Knowledge, skills, and mental representations

It can be confounding that there are not necessarily similar specific attributes of research byproducts that achieve a successful R2O transition and become routinely useful in an operational environment. While there are certain elements common to the R2O process and how a product is presented that increase the likelihood of a successful transition, there is no common strategy to pursue to guarantee a winner. Transitioned research byproducts are comprised of scientific knowledge such that they present new information in a way that serves as a basis for making, or at least altering, operational decisions. Knowledge and information alone are a small piece of the “puzzle” for the practitioner. Retention of knowledge and information is difficult, even in the short-term, but it becomes even more challenging if the practitioner has to reason about how to apply it – that is, finding out how it “fits”.

This is abstract because it is quite primitive in that it relates to how humans learn and think. The application of that information requires the practitioner to possess a certain degree of skill with regards to making the relevant decision. In demonstrating that skill, the practitioner will have a certain mental representation of the components and factors relevant to the operational task that he or she is performing. This mental representation is the “puzzle”. Not all practitioners will have the same mental representations. These mental representations will likely vary, at least by experience, education, or the time of entry into the field. This is because scientific fields are continually evolving and the demands for practitioners to perform certain tasks as part of their duties change over time. One major forcing of change to mental representations recently is the substantial increase in data.
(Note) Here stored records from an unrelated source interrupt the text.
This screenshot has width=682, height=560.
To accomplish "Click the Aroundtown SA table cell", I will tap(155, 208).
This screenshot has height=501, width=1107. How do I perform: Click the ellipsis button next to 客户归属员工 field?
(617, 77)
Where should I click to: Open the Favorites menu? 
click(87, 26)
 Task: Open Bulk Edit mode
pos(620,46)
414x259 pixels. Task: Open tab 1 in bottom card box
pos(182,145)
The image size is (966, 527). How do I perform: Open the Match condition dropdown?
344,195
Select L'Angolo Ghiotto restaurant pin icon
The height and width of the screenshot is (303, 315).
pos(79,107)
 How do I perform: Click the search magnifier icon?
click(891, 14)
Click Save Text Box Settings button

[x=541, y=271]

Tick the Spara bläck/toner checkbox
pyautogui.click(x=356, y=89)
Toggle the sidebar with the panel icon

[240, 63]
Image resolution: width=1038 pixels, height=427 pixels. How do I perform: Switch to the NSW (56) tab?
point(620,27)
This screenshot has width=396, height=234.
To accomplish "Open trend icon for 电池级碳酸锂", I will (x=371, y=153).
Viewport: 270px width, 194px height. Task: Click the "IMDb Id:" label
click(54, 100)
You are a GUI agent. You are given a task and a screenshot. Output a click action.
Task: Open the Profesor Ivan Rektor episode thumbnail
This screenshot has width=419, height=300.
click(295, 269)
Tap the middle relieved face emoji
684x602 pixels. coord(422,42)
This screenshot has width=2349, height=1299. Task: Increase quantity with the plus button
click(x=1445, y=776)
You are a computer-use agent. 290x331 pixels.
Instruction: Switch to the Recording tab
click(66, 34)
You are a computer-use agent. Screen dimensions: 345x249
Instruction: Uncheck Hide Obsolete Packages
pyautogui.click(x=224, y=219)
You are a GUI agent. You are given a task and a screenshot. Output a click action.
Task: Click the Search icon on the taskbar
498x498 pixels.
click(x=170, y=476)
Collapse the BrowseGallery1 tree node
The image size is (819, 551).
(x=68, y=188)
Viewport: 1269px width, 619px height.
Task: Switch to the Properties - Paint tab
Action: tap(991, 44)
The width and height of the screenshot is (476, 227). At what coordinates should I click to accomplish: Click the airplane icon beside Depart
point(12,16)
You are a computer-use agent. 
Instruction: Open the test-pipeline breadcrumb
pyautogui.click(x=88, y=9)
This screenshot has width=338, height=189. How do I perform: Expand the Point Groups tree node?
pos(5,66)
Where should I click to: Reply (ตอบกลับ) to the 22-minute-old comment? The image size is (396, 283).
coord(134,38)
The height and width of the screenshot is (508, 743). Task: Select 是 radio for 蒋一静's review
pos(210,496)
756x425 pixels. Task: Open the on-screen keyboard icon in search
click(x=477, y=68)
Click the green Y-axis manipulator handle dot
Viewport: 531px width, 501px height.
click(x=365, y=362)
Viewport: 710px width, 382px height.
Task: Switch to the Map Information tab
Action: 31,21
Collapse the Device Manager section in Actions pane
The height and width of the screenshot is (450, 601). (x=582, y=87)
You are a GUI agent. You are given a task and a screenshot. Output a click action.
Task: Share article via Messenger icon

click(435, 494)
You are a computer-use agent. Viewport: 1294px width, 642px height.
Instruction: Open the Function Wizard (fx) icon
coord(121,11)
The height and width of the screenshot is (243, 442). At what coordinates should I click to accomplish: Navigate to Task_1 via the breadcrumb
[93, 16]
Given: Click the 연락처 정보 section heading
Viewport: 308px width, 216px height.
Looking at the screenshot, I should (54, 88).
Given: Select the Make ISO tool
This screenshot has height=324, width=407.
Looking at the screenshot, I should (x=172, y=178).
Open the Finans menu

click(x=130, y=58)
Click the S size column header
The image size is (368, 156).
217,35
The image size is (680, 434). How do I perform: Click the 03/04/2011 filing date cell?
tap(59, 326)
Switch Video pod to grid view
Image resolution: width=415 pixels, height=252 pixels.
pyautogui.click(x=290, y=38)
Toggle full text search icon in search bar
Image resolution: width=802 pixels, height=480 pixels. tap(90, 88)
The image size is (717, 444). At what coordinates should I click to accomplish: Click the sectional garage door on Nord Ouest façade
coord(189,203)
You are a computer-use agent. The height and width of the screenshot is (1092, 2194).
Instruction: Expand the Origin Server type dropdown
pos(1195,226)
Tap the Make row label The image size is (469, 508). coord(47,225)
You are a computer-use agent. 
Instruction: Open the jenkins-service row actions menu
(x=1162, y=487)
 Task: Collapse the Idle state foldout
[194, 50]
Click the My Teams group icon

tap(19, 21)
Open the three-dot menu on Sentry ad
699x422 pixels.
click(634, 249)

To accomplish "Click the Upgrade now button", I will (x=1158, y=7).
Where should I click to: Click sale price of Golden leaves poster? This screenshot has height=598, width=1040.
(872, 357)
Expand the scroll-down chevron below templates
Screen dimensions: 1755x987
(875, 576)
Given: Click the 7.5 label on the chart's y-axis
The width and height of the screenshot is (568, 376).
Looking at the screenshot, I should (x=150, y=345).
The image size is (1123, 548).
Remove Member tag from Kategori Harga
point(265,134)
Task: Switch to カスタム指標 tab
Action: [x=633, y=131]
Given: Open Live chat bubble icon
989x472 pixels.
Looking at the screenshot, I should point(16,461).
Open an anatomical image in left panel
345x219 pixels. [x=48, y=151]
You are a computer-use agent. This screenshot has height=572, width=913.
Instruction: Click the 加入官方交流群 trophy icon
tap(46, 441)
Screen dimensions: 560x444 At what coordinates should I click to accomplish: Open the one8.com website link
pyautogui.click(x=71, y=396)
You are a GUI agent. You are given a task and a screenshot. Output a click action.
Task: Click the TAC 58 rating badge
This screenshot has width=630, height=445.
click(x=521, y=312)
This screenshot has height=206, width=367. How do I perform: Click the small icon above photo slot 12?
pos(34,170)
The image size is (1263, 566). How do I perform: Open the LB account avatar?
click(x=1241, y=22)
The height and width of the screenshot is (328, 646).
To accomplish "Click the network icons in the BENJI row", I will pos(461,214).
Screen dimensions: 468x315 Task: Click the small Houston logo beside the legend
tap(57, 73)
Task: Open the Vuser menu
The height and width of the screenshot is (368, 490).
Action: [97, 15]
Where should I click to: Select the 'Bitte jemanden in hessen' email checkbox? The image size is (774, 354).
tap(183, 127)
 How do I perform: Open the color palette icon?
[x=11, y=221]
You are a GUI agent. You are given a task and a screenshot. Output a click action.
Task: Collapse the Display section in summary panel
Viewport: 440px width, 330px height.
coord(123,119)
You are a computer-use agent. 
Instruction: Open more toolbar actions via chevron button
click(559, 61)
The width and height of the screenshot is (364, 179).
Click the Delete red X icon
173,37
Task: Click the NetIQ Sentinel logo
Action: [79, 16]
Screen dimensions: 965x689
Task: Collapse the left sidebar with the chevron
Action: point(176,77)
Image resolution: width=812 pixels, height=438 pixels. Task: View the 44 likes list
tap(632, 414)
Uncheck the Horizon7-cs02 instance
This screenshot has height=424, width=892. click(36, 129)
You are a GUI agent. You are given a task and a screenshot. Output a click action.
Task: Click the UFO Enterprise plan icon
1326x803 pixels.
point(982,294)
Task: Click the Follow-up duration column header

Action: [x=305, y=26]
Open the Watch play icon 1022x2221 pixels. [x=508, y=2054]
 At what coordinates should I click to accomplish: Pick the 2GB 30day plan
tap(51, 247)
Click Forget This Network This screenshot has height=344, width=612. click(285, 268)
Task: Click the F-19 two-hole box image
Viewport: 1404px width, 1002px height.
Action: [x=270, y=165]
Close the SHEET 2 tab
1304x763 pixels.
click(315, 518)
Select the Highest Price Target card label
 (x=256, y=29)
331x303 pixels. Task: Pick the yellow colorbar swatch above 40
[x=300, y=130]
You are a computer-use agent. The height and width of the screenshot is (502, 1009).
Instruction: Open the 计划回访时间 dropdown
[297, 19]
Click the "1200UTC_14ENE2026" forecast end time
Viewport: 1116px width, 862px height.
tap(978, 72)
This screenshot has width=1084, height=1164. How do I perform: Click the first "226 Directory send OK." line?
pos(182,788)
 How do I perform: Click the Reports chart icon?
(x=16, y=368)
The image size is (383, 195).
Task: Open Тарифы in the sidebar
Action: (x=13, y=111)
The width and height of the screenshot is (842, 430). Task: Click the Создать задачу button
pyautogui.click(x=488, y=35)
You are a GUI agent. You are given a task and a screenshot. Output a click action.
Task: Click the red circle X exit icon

For this reason, there should be no expectation that the mental representations of the more experienced or more recently educated are better in some way, or that R2O projects should be focused on practitioners with less experience in order to “improve” them. Experience alone (that is, the cumulative amount of time doing something) is not necessarily proportional to the quality of the tasks that a practitioner performs if that individual has not attempted to improve. While in the modern workplace, there tends to be some deference toward experience, most people have probably encountered that stale colleague that is resistant to change and does a fairly mediocre job, even without some metric to assess whether an experienced colleague is “better” than an ambitious young professional a few years out of school.

While perhaps the best transition projects in R2O are attractive to a wide range of practitioners with varying mental representations, certain projects may be more appealing to those practitioners with mental representations that have gaps, or there is a research byproduct that in some way simplifies the mental representation of practitioners to remove a degree of uncertainty or add clarity. The very best transition projects add value to the expert mental representations because those are the representations that push the functioning boundaries of the field or enterprise. A practitioner with a mental representation that already has a sufficient amount of information to make a confident decision needs little further developing or additional inputs.

Mental representations of tasks, particularly in scientific fields, are built around information from data and research byproducts. And how practitioners use that information in arriving at a particular operational decision (through the practitioner’s mental representation) is not necessarily straightforward, especially when the data space is crowded with many competing pieces of information and no clear way to sort or weigh one thing relative to something else. R2O transition processes must take care to assess and carefully attempt to quantify how the operational decision is changing as a result of a new input. It is not enough to expect additional data or a new research byproduct to lead to an improvement, even if it is more precise or novel in some way compared to existing sources. More information may simply prove onerous to incorporate with certain operational constraints (cost or time among them).

Just as there is great emphasis on creating meaningful research byproducts for practitioners based on scientific work, R2O initiatives should focus on improving the mental representations and skills of practitioners for certain operational tasks that are under scrutiny. This is not a matter of a starting point that is “good” or “bad”, but instead a place where there is an opportunity to be better based on the state of the science. For those expert practitioners, this means becoming the best, and expanding the horizons of the entire enterprise in the process.

Further reading for those interested: There is a book, “Peak: Secrets from the New Science of Expertise”, by Anders Ericsson and Robert Pool, that discusses how deliberate practice builds expertise and how expertise is the result of superior mental representations, almost exclusive of the discipline.